WHAT YOU SHOULD DO :: Edit the items beginning at the line that has "You are a GUI" and ending after the last item, replacing "save disk" with "floppy disk" and keeping everything else unchanged. Leave the pictures out of your version.

DATASET ::

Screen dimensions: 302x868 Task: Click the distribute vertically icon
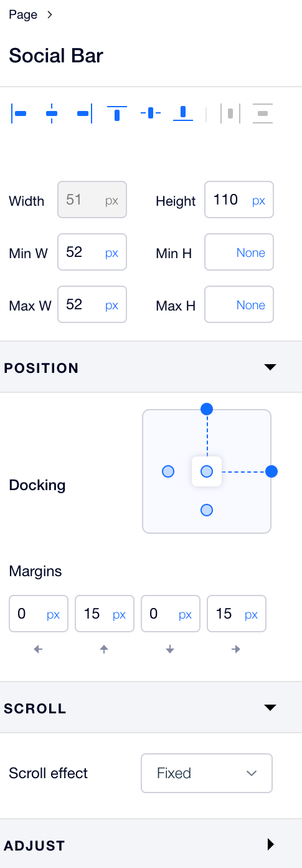pyautogui.click(x=263, y=113)
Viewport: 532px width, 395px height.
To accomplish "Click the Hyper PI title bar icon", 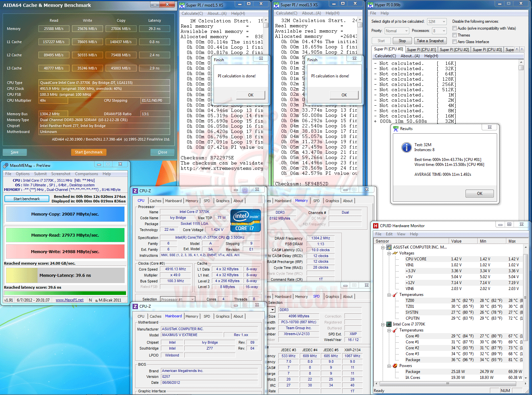I will click(370, 5).

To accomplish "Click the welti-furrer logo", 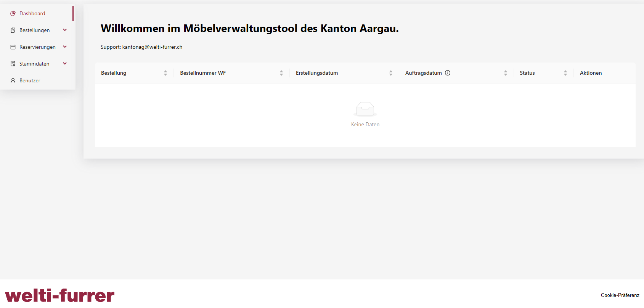I will pyautogui.click(x=59, y=295).
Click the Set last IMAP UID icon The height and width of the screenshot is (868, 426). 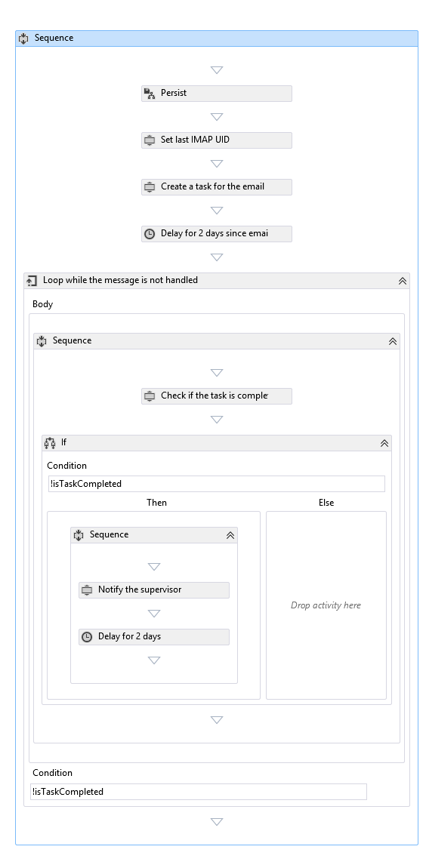pyautogui.click(x=149, y=140)
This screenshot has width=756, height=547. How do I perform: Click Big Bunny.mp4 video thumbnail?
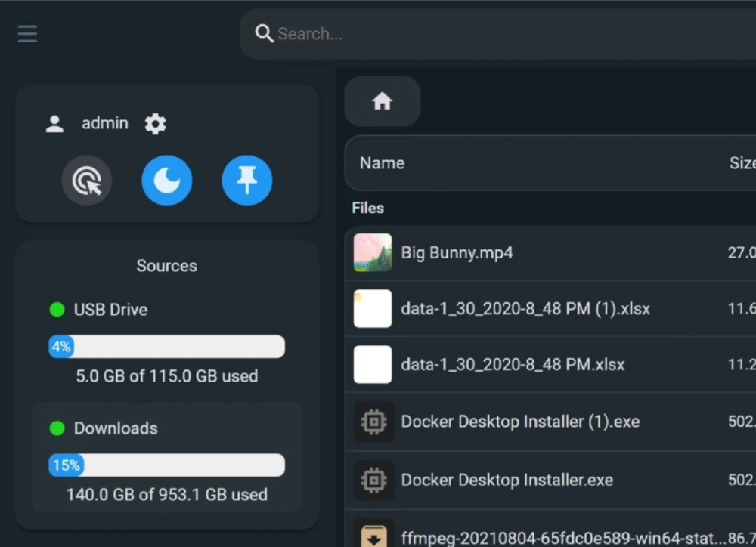[373, 252]
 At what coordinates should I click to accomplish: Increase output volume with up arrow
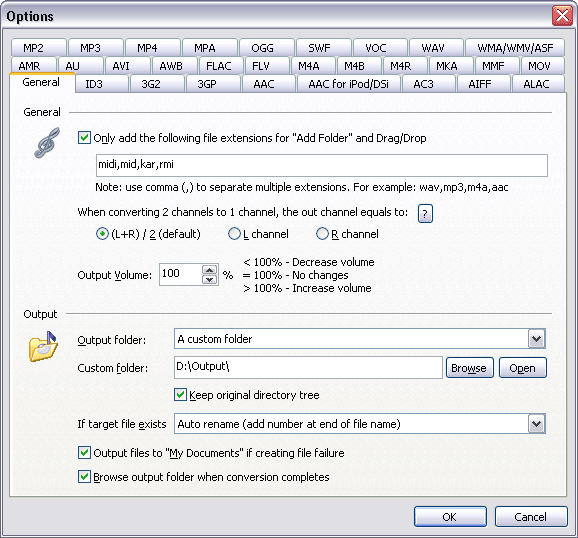(209, 270)
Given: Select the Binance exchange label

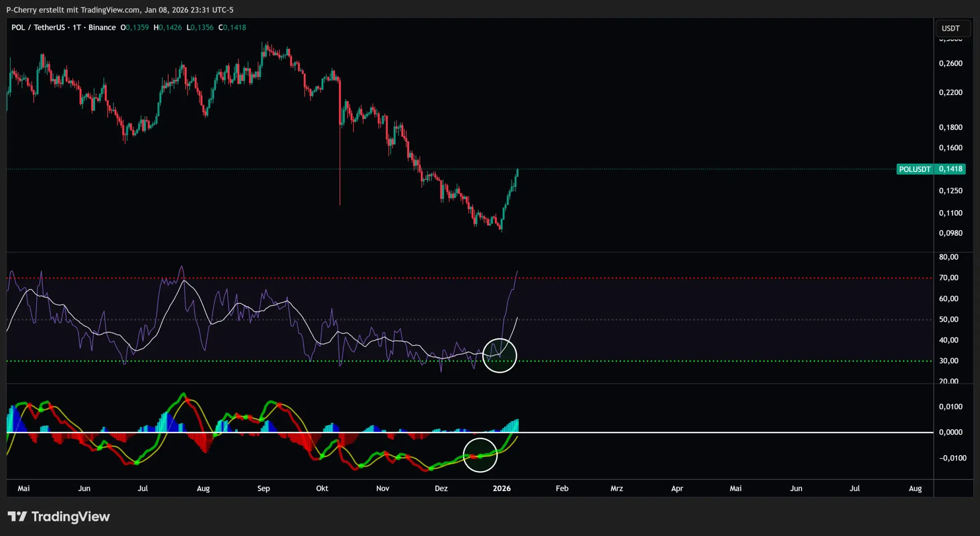Looking at the screenshot, I should [x=102, y=27].
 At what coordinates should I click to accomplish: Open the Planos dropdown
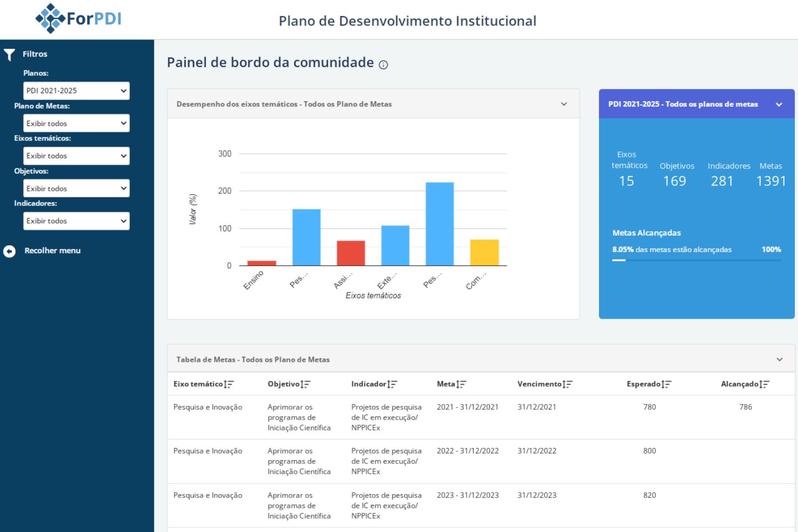click(x=76, y=90)
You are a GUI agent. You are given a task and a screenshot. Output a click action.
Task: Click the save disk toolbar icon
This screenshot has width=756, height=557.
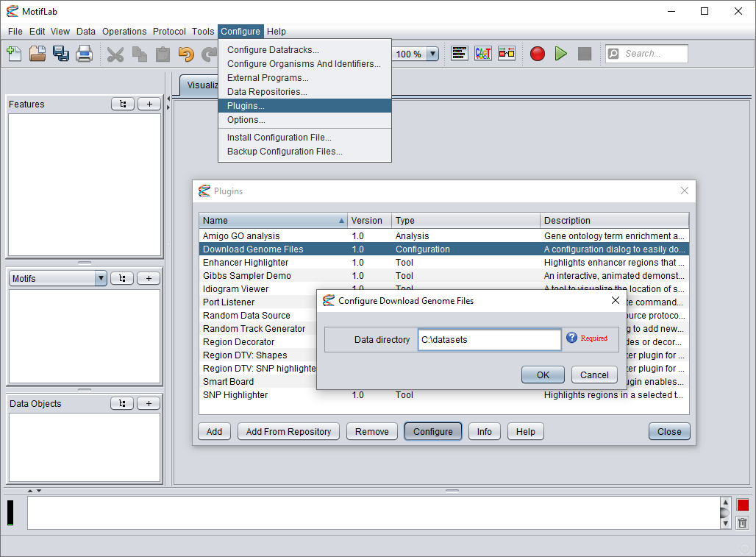click(x=60, y=54)
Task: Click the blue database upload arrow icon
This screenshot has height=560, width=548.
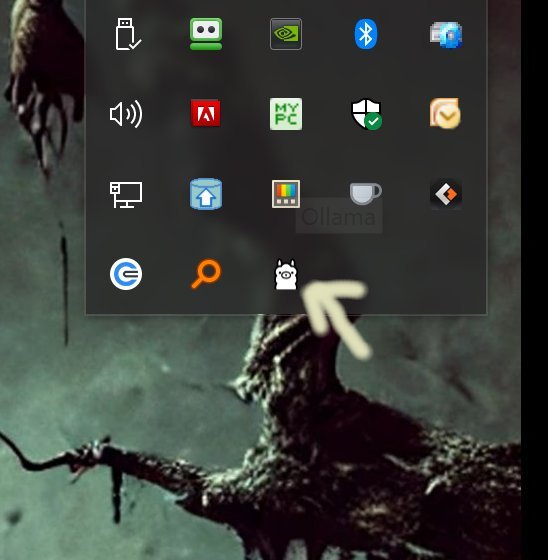Action: (x=206, y=194)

ANSWER ::
You are a GUI agent. You are given a task and a screenshot. Output a click action.
Task: Click the floppy disk toolbar icon
This screenshot has width=756, height=557.
click(x=60, y=54)
Task: Click the blue database upload arrow icon
This screenshot has height=560, width=548.
Action: (x=206, y=194)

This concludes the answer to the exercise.